About Wallace H. Coulter and the Coulter Foundation
Although the Coulter award will enable some of Pitt's most accomplished scientists to conduct leading-edge research in some of the University's most advanced and best-equipped laboratories, the awards were made possible in large part by a discovery that was made in far less sophisticated surroundings by a young inventor who was unable to complete his college education because of the hardships of the Great Depression. Wallace H. Coulter (1913-1998) may not be a name as widely recognized as those of Thomas Edison, Marie Curie, or Jonas Salk, but, like these more famous innovators, Coulter and the Coulter® Principle he developed made wide-reaching contributions to modern medicine, science, and industry.
The Coulter Principle was discovered in the 1940's, when the supply of paint for an experiment Coulter was conducting in his garage laboratory had frozen, and Coulter was able to substitute his own blood for the paint because the two substances had similar viscosity. Coulter's experiment used electronic impedance to count and size microscopic particles suspended in fluid. This technique led to the development of the Coulter Counter. The latter device replaced the laborious practice of manually counting blood cells and was the first of many such instruments used in a wide range of applications, including the "complete blood count" or "CBC," which is the most commonly ordered diagnostic test in the world today.

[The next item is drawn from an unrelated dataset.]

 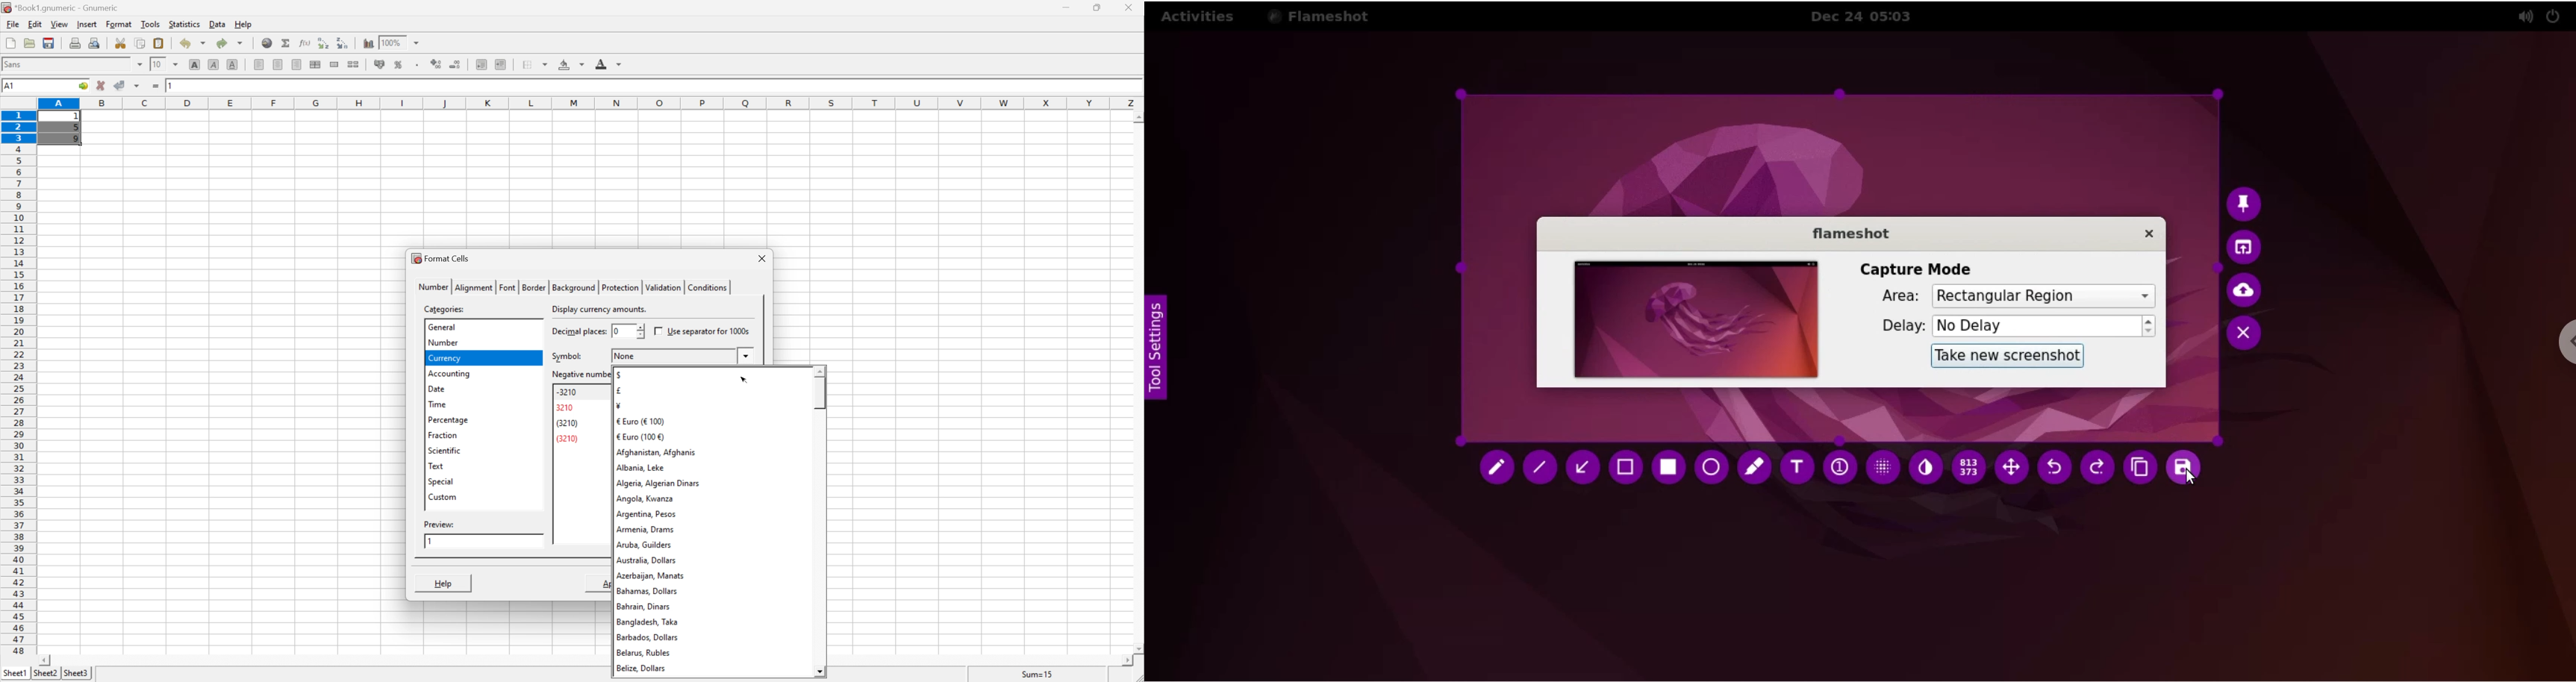 What do you see at coordinates (75, 140) in the screenshot?
I see `9` at bounding box center [75, 140].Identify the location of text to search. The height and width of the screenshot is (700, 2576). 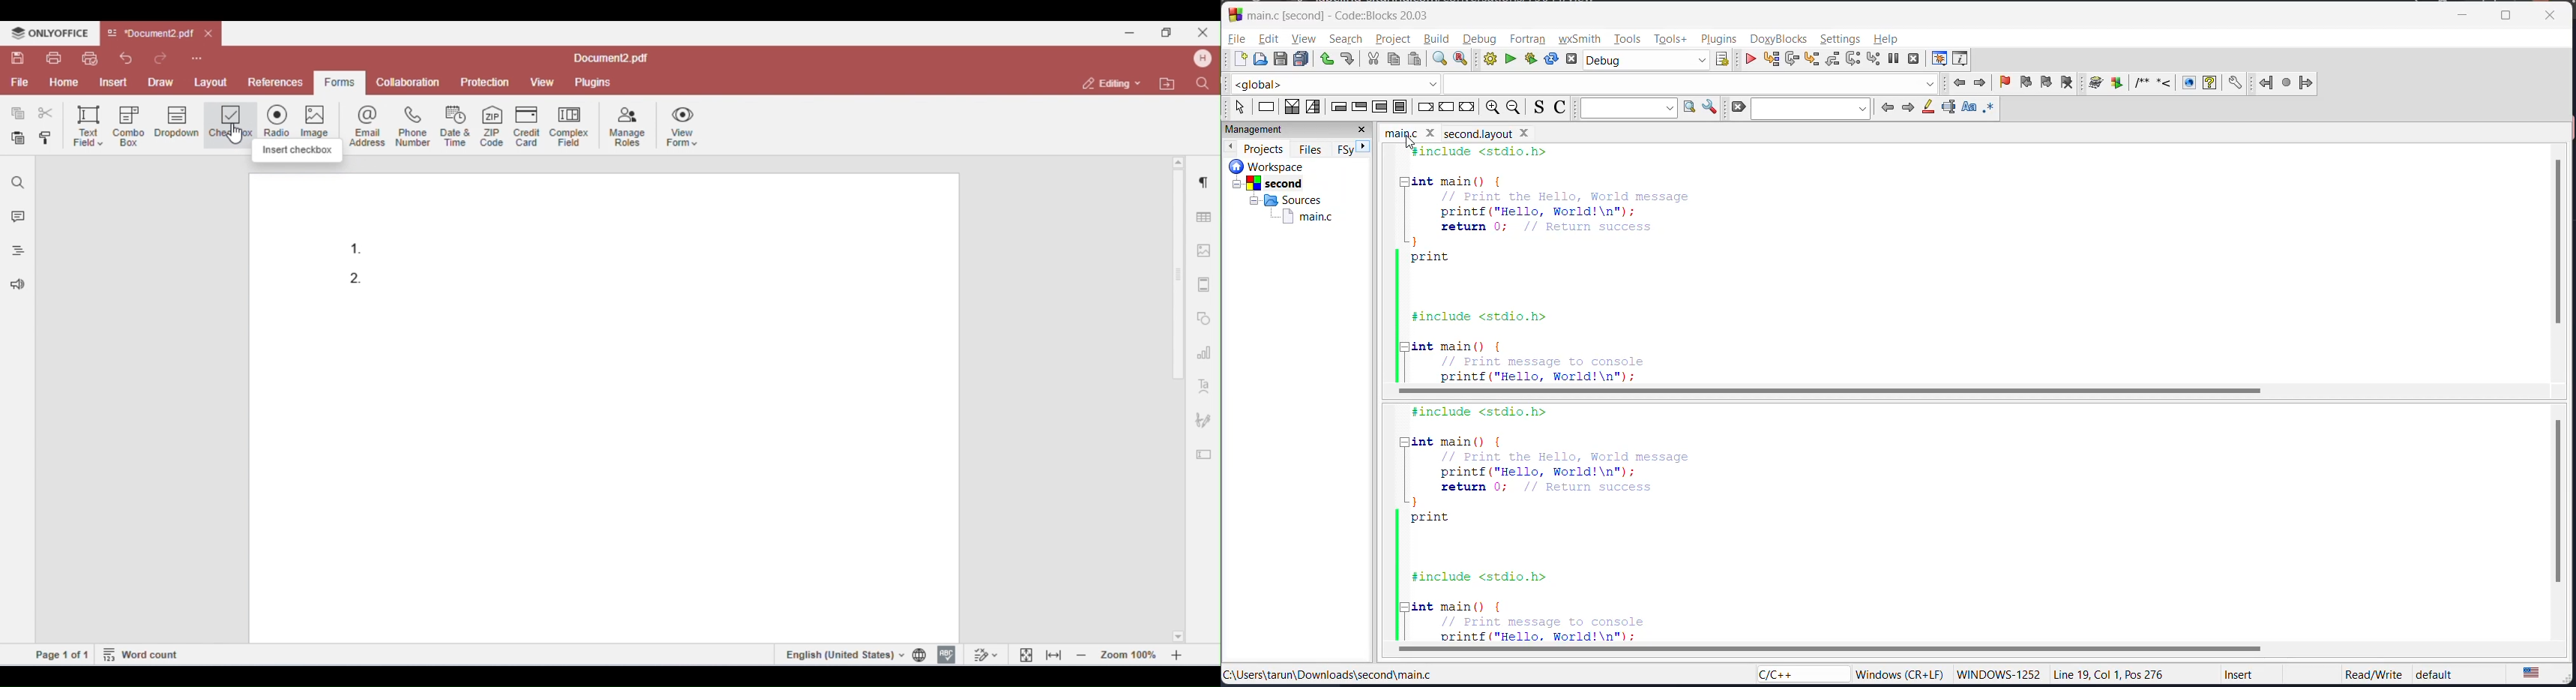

Coulter's technique is also used for analyzing different blood components as well as determining the quality of many consumer items, including paint, chocolate, and cosmetics, and assessing the purity of NASA's jet fuel. The invention, one of 82 Coulter would patent throughout his lifetime, was manufactured and sold by Coulter Electronics, an international company based in Miami, Fla., that provided the wealth Coulter would use to establish the Wallace H. Coulter Foundation before his death. The recipient of the John Scott Award for Scientific Achievement in 1960 and a 1998 inductee into the National Academy of Engineering, Coulter was posthumously inducted into the National Inventors Hall of Fame in 2004.